[TEXT EXTRACT start]

Need help. Searching for a 200+ kt cruise, 6 seats, +/- 300K.

Unfortunately, the amount of discipline actually required at the time of the event is significantly more than that in the tank of many pilots when the time comes. When combined with the highly artificial "simulate this" training that is available in the airplane, I don't know how a pilot can be sure how he might react.

If you loose an engine on take off you are either going fast enough to continue or you are not. If you are not you close the throttles and land strait ahead, just like in a single. If you are going fast enough you can then continue the departure.

It takes some discipline but up till you achieve sufficient speed to fly away on one you just have to remember to treat it like a single and abort
 
A nice one is for sale here. Don't make an offer unless you want to own one.

Another thing I miss on my Aztec compared to the PA32. Big barn doors like the Baron 58 has.

Now on my bucket list is a T-bone.
 
Which model?

Interesting how this thread is going. I agree with many of you completely. This is a partnership with someone much more qualified and very open to options. I was basically told, go find what I like and he's in for 2/3. Its a great opportunity. I have to step back and look at the direction we should be taking now. He really wants something that's fast. He said over 200 kts. Maybe he set me up for failure on my research? I really don't want to get into something overly complex based on my current skill level, but I do want something to grow into that is capable of doing what we want.

so, whats the Pro's VS Con's of the Baron vs 310?
 
ok.. possible scenarios would be (3 adults and 2 teenagers) @ approx 750 lbs or (2 adults and 2-3 kids) @ approx 650 lbs. Need some extra margin for luggage, say 100 lbs or so.
Then the 6-seat singles I mentioned should do. Only word of caution is that due to improvements in cabin comfort and avionics over the years, the empty weights out of the factory have increased significantly without corresponding increases in max gross, so useful loads and payloads have gone down on newer models. Take a good look at the actual W&B data on planes at which you are looking to make sure you can carry what you want as far as you want.

Like the room inside the Saratoga for the passengers, but i'm 6'1 tall and heard the seat position isn't good if you over 5' 8".
Go fly them all, see which you like, and then buy the one your wife likes best. :wink2: With $300K available for purchase, you should be able to find a very nice one.
 
Interesting how this thread is going. I agree with many of you completely. This is a partnership with someone much more qualified and very open to options. I was basically told, go find what I like and he's in for 2/3. Its a great opportunity. I have to step back and look at the direction we should be taking now. He really wants something that's fast. He said over 200 kts. Maybe he set me up for failure on my research? I really don't want to get into something overly complex based on my current skill level, but I do want something to grow into that is capable of doing what we want.

[TEXT EXTRACT end]
[MATERIAL start]

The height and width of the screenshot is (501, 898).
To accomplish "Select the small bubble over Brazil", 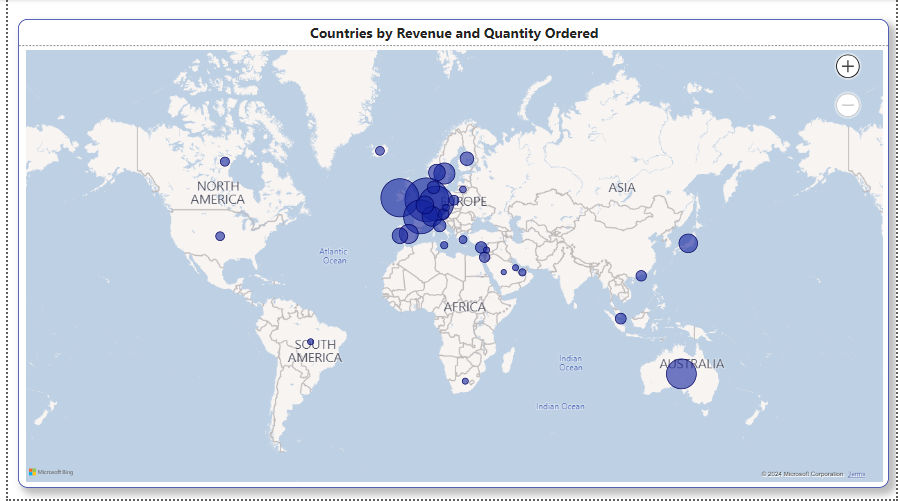I will point(311,342).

[MATERIAL end]

## WHAT THIS TASK INVOLVES
Carry the forum thread about finding a six-seat airplane that cruises above 200 knots onward, starting right after its final post.

## SOLVED EXERCISE
so, whats the Pro's VS Con's of the Baron vs 310?

310 has larger cabin, Baron is slightly faster. 310 is the insurance preferred step up plane to the 401/402/404/340/414/421 because they fly basically the same profiles and bottom end numbers with the same handling characteristics. In the lower cost 55 series Barons, the back seats are short range seats and use up the aft luggage space leaving you just the nose and require climbing over the middle seats or through the luggage door. The 58 Baron has the big back doors and club seating in back and limited baggage. The 58 Barons in your price range have high time/runout engines.

The early 310s like mine have a three across bench back for 5 with generous baggage aft, the later ones 6 seats in commuter configuration with ample baggage in the back. The 310R series add a luggage compartment in the nose.

The 310R and 58 Baron use a IO 520 engine which requires more, and more expensive maintenance that the IO 470 engines which were on the earlier 310s and 55 Barons. All of the above have multiple engine conversions up to the IO/TSIO 550 series (There is even a TIO 540 Lycoming for the 310 that Jack Riley did), so that may all change by specific aircraft.

There are also the 58P Baron which gives you pressurization but a 10,000hr end of life time, and a 56TC Baron which is the 55 airframe with a set of TIO 541 Lycomings at 380hp a piece. These are extremely expensive engines to overhaul, but if you keep the speed down to 200-210 and really pay attention to leaning, they do ok. I wouldn't particularly recommend either of these to you.
 
For three years (84-87) I had both a T-210 and C-340. The block times were the same, the 210 would carry 600# more load in the cabin with full fuel. That has now changed since the advent of the VG kits. The 210's advantage has been reduced to only 300#. MX costs of the 340 will bring tears to your eyes.



What about the cessna 340?
 
What about the cessna 340?

Shrunk down 421 without a potty, may as well get a 421 and have a quieter plane with a potty and extra range and wider, more comfortable cabin. All the training requirements and other gotchas are the same.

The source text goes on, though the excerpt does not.